Abstract

[Purpose] Ventilatory limitation is a common problem in patients with chronic heart failure and pulmonary hypertension. Excess ventilation may arise from augmented ventilatory drive, over activity of chemoreceptors and muscle ergoreceptors, or premature onset of lactic acidosis. Exertional dyspnea can cause limitations in the activities of daily living and as a result, reduced quality of life for these patients. The aim of the present study was to evaluate the effect of cardiopulmonary rehabilitation program on ventilatory efficiency for these patients. [Subjects and Methods] Twenty five patients with chronic heart failure and twenty five patients with pulmonary hypertension and only forty of them completed the study. The training program consisted of interval aerobic training program, based on the results of cardiopulmonary exercise testing. Training period was about five months. Outcomes were ventilatory equivalent for CO2, (VE/VCO2 at anaerobic threshold), VO2 at anaerobic threshold, VO2 max and peak work load.
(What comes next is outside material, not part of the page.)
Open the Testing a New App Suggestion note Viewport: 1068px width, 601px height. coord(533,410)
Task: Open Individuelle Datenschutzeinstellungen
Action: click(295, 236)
Echocardiography parameters were also measured; right ventricular systolic pressure for patients with pulmonary hypertension and ejection fraction for patients with chronic heart failure. [Results] Both groups showed an improvement in ventilation during exercise in favor of patients with pulmonary hypertension. VE/VCO2 decreased by 6.65 in pulmonary hypertension and by 2.9 in chronic heart failure. Right ventricular systolic pressure decreased by 12.05 mmHg in pulmonary hypertension and ejection fraction increased by 17.74% in chronic heart failure. [Conclusion] Physical therapy cardiopulmonary rehabilitation should be considered in managing patients with ventilatory limitation such as pulmonary hypertension and chronic heart failure.